Je viens de lire un roman tiré d'une haute étagère de ma bibliothèque. Un petit livre de poche acheté il y a des années, jamais
ouvert, aux pages déjà comme teintées par l'argile. Un titre attirant et mystérieux : "Les petits chevaux de Tarquinia" de Marguerite
Duras.
Celle-ci avait le génie des titres accroche-coeurs: "Moderato cantabile", 'le ravissement de Lol V Stein", "Dix heures et demie du soir en été"., "Hiroshima mon amour"... Et je suis sûr qu'un jour je lirai... "Des journées entières dans les arbres". Rien que dans ce titre, on pressent le feulement apaisant de la brise dans les feuilles et la mélancolie de l'enfance.
"...Tarquinia" est une oeuvre de jeunesse de MD.(1953) Son style y est fluide, moins affecté sans doute que celui qu'on se plaît à caricaturer.
C'est un petit livre de rien du tout. Un livre qui se contente de quelques impressions fondamentales. Mais c'est un beau livre et c'est beaucoup.
Sans doute le lecteur de ce Blog connaît-il des gens qui n'aiment pas les vacances, qui les craignent, par peur du vide ou de se retrouver face à
soi-même. Ce sont des candidats parfaits au burn-out. Ils placent leurs congés sur un Compte Epargne Temps et se planquent derrière une montagne de travail, censée être subie.
Ils ont un peu honte, car le loisir est une injonction sociale et le lieu de vacance un signe extérieur de distinction.
Et bien ce roman est écrit pour eux. Il évoque les vacances d'été, au final douloureuses, d'un tout petit groupe d'amis. Dans un hameau au bord de
la côte italienne occidentale, coincé entre méditerranée, montagne et estuaire. A l'abri regrettable du vent et piégé par la torpeur. Des vacances languissantes et pénibles, durant lesquelles on
rêve sans cesse de partir.
Impossible d'échapper à la chaleur qui sèche la peau du lecteur. Mais la chaleur est la double métaphore de la vie et de l'amour.
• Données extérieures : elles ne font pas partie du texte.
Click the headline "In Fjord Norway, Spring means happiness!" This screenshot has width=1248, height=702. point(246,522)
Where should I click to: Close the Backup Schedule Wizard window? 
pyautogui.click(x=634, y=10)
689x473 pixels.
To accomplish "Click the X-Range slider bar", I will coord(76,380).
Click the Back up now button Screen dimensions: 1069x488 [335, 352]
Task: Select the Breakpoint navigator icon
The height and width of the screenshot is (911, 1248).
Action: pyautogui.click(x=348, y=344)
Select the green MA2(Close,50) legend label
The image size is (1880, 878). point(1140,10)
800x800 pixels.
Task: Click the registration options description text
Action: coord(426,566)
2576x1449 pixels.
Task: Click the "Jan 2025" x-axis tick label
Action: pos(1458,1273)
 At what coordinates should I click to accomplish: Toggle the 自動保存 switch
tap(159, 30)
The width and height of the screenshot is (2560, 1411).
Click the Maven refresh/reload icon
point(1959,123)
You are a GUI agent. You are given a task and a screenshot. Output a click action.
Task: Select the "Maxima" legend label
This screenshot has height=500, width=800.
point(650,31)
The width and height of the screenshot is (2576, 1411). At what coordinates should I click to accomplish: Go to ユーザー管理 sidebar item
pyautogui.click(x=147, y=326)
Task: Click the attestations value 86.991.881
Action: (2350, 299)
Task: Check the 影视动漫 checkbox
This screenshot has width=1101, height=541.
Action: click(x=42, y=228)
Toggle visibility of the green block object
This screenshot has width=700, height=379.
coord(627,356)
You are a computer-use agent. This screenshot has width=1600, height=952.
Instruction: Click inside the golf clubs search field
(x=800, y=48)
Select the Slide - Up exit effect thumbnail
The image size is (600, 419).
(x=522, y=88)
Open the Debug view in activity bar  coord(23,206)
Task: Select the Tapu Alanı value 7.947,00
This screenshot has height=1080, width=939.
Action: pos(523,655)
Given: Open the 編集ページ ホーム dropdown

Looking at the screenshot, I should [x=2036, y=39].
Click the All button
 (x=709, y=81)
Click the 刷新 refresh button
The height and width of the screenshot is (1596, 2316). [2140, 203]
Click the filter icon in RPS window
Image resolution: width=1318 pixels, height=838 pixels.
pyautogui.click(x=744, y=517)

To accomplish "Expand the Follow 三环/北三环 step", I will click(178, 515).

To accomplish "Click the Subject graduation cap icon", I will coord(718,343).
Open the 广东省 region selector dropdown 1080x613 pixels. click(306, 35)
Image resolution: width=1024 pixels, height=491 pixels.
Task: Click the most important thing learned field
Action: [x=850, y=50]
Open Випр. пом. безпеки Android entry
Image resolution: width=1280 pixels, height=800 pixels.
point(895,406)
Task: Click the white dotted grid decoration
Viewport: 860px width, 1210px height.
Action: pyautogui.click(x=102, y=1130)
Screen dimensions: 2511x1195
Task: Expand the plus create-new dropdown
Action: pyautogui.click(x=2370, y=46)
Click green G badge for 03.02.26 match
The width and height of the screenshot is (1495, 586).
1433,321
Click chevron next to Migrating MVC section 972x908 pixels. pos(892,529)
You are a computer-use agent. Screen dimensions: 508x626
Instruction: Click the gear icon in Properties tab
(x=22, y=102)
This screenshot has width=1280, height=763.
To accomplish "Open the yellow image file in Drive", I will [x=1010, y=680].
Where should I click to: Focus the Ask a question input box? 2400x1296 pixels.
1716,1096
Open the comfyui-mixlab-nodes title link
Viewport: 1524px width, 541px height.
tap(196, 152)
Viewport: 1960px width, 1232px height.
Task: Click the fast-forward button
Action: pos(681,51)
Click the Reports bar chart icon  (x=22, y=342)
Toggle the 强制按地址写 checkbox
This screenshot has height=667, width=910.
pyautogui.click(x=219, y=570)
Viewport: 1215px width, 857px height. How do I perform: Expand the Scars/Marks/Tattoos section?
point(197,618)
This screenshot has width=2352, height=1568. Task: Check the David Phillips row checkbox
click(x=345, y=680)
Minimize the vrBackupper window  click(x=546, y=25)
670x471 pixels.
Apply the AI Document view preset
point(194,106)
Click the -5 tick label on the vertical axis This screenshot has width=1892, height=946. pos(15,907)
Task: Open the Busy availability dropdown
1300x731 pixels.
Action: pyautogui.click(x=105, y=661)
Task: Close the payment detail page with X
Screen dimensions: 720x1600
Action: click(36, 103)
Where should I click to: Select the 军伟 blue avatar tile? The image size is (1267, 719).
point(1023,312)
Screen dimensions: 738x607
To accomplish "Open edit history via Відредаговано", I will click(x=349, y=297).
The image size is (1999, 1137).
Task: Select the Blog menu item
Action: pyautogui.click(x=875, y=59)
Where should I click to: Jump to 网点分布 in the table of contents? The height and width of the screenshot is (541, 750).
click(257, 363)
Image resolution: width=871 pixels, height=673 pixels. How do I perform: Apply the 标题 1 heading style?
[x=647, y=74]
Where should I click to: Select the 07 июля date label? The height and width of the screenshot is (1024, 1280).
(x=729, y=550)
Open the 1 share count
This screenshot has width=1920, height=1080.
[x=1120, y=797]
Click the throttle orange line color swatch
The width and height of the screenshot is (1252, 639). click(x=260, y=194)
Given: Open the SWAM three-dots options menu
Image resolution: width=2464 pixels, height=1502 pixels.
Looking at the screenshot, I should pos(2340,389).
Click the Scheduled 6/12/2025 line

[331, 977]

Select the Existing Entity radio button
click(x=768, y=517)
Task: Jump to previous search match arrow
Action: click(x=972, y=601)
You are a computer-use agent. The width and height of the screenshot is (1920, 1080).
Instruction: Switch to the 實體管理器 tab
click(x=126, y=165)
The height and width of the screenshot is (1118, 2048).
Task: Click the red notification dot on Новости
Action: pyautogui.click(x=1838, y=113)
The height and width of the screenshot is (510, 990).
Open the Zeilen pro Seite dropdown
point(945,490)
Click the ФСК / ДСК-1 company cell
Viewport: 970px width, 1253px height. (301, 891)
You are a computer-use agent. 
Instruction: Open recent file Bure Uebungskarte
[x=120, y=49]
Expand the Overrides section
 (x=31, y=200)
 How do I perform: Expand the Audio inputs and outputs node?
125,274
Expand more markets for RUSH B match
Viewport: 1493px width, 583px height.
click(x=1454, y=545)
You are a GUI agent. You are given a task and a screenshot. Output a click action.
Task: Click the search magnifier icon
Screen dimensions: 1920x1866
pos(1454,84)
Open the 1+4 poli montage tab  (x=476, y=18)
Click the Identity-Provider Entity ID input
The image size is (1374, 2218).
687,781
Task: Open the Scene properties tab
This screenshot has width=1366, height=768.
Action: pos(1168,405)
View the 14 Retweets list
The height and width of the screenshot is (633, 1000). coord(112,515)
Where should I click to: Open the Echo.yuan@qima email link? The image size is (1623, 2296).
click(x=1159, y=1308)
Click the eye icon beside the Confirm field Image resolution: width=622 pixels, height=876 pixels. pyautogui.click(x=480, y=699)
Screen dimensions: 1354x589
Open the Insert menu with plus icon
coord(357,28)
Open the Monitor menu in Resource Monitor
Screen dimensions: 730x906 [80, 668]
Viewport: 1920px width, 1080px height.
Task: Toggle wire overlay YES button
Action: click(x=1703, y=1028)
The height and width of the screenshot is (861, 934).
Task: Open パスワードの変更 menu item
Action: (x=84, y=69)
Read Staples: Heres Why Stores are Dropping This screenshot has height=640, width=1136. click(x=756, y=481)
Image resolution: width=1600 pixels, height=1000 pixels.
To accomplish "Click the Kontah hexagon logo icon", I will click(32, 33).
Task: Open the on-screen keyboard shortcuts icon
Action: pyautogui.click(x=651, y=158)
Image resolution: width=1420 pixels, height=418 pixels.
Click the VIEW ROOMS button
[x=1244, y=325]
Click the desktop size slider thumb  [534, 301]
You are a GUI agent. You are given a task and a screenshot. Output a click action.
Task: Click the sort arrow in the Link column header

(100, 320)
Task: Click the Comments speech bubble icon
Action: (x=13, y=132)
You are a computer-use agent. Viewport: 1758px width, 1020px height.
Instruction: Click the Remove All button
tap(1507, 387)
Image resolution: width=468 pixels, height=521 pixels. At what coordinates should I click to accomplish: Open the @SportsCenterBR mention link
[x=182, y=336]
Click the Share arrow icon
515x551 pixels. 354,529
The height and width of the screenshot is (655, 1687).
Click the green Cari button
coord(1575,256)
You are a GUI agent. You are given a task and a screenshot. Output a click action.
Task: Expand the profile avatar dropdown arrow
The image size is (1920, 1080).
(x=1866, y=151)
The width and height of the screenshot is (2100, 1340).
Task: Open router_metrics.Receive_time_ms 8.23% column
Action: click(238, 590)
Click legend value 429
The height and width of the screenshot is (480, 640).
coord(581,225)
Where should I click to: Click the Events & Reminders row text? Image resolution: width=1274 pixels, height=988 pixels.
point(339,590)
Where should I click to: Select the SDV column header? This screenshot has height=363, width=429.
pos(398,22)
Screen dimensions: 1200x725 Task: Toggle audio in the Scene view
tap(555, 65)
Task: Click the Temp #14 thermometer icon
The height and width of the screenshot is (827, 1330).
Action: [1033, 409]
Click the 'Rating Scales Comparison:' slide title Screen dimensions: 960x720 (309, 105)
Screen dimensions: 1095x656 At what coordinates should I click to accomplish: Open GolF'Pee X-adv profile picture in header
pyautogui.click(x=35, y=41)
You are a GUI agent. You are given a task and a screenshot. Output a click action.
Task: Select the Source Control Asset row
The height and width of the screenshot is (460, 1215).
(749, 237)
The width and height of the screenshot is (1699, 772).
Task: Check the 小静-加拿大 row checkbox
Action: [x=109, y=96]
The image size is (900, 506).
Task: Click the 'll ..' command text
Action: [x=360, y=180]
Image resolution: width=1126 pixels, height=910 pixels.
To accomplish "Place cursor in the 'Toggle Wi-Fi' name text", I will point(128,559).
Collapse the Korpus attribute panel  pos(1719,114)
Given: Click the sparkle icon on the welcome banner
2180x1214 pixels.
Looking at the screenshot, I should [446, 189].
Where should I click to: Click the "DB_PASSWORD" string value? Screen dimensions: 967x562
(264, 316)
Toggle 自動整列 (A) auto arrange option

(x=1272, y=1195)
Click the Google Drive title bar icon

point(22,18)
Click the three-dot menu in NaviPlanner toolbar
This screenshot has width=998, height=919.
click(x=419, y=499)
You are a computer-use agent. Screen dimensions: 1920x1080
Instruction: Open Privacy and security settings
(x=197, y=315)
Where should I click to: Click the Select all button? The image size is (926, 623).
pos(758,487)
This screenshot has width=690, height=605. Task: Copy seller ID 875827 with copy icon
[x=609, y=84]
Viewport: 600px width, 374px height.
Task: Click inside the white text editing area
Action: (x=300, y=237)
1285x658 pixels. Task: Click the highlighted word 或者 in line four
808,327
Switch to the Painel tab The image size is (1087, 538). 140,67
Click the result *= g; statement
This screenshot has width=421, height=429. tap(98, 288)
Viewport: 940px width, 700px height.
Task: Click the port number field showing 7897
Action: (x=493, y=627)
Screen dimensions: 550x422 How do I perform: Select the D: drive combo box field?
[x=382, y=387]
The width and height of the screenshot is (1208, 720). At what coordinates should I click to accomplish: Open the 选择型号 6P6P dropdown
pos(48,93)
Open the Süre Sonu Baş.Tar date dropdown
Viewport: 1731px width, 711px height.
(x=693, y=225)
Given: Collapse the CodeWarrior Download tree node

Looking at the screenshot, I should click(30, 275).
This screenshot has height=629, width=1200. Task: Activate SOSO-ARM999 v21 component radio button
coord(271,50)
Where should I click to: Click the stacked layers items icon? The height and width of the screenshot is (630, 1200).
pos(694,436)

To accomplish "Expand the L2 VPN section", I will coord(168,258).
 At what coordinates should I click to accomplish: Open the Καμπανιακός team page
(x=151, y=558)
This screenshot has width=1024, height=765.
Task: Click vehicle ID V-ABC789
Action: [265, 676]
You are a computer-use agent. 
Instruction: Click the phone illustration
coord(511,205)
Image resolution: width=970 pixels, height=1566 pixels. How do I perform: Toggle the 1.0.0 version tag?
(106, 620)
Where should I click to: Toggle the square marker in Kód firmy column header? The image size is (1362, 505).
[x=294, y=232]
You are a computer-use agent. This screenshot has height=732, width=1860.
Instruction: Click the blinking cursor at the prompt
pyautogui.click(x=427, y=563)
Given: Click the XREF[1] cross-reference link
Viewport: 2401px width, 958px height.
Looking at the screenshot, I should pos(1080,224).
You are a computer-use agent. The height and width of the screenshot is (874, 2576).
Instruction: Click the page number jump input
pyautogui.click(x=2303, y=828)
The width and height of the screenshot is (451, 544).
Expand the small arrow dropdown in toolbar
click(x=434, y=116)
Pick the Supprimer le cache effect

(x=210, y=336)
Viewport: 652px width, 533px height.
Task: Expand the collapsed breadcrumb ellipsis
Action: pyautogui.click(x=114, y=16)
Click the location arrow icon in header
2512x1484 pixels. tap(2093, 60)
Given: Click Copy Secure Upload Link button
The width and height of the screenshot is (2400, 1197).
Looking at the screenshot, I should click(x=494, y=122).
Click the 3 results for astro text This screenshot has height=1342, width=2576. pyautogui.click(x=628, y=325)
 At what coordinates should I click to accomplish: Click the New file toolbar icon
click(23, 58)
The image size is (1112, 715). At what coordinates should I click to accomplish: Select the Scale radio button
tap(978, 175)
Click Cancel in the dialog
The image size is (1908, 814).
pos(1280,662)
On aimerait faire des pauses dans la vie, mais on ne peut pas. il faut bien se lever, manger plus ou moins la même chose, recommencer,
rechercher la même gamme de plaisirs. On se baigne sans cesse mais on sèche. On ne peut pas récupérer de ces nuits de canicule épuisantes. Et on ne peut pas échapper aux apories de
l'amour et du désir. On voudrait que l'amour ne puisse s'éroder, on souhaiterait programmer son exclusivité. Mais on est impuissant. Telle Sara, personnage central de ce livre qui ne
peut renoncer à l'homme de sa vie mais qui rêve d'autres hommes.
Heureusement, il y a "l'Enfant". L'Astre qui justifie tout cela.
Et puis il y a l'alcool. En l'occurence les petits verres de Campari qui jalonnent presque chaque page du livre. On sait l'importance de l'alcool dans la vie et l'oeuvre de Duras (lire à ce propos la biographie écrite par Laure Adler il y a une douzaine d'années).
"Moderato Cantabile" m'était apparue comme la vision d'un réel filtré par l'omniprésence du vin. "...Tarquinia" me semble un ressenti du monde qui conduit logiquement jusqu'aux terrasses du seul hôtel du village, où l'on boit exclusivement des Bitter Campari amers.
Il y a l'alcool, et d'autres vaisseaux similaires pour vous alléger et vous emmener ailleurs. Pour provoquer un peu de communion aussi, car que nous
disent les très nombreux dialogues un peu abscons de Duras, sinon l'ambivalente présence d'autrui ?
Là ou peut-être on prendra un peu de frais, on vivra mieux ensemble. Par exemple par un saut de deux trois jours à Rome, avec escale à Tarquinia pour y voir ces
fameuses petites peintures étrusques. Ailleurs toujours, "Dit-elle".